The actor's first opportunity to work as a director came with his Tribeca contract and, as of 1995, he had directed three stage plays. In 1993 he directed The Heliotrope Bouquet by Scott Joplin & Louis Chauvin, a fantastical play by Eric Overmyer that conjectures about the partnership of ragtime composers Joplin and Chauvin. Reviewer Greg Evans noted in Variety that "Overmyer has filled his short play with striking moments, and Joe Morton's sensitive direction takes good advantage." Evans also noted Morton's directorial work on a 1995 off-Broadway production of Crumbs From the Table of Joy, a play about a black man and his daughters who move from the South to Brooklyn in 1950. Evans commented in Variety, "Director Joe Morton sets a leisurely pace that only adds to the meandering tone, leading to a too-quick wrap-up."

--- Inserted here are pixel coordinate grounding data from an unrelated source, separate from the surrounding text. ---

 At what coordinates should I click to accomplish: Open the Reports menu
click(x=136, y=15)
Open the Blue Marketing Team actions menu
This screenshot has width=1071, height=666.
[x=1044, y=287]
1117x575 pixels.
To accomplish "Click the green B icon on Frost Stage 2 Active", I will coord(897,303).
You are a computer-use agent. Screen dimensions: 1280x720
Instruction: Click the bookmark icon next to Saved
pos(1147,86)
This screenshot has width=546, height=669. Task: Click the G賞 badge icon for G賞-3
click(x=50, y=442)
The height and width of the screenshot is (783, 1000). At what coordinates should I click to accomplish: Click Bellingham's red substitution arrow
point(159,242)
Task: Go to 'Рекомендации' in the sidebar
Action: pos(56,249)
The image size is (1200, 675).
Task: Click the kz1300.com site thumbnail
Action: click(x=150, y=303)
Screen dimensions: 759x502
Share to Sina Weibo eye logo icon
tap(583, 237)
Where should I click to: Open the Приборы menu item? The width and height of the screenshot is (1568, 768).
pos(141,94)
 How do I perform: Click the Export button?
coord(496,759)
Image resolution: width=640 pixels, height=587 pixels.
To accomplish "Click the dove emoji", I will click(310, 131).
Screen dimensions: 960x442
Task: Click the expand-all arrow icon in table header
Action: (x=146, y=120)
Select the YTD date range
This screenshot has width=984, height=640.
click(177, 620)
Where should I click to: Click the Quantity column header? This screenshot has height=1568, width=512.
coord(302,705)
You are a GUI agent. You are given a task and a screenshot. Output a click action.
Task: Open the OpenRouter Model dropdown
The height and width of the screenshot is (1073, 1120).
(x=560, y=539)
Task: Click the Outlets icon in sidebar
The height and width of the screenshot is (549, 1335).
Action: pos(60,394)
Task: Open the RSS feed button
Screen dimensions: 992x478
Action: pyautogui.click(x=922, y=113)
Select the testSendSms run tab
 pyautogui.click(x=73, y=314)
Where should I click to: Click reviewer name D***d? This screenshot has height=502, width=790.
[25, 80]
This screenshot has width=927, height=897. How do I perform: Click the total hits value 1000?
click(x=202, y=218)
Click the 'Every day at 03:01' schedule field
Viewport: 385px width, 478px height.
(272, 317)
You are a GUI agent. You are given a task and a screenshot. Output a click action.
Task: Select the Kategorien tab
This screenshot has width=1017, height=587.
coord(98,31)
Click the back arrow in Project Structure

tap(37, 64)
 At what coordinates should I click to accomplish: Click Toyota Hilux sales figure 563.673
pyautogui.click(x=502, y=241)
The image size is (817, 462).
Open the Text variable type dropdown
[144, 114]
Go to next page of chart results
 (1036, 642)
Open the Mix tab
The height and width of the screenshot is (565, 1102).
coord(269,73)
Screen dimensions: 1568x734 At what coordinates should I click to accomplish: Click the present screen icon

Morton would also like to make his own films, as Felicia R. Lee noted in the New York Times: "He now aspires...to make films in which African-Americans are as sophisticated, romantic and complex- -and even as mundane--as they are in real life." One such film project is "a straight black love story without any guns," said Morton in the New York Times. Titled "Adore," he hopes to act in and direct the film. Morton also hopes to make a film exploring the circumstances of his father's death.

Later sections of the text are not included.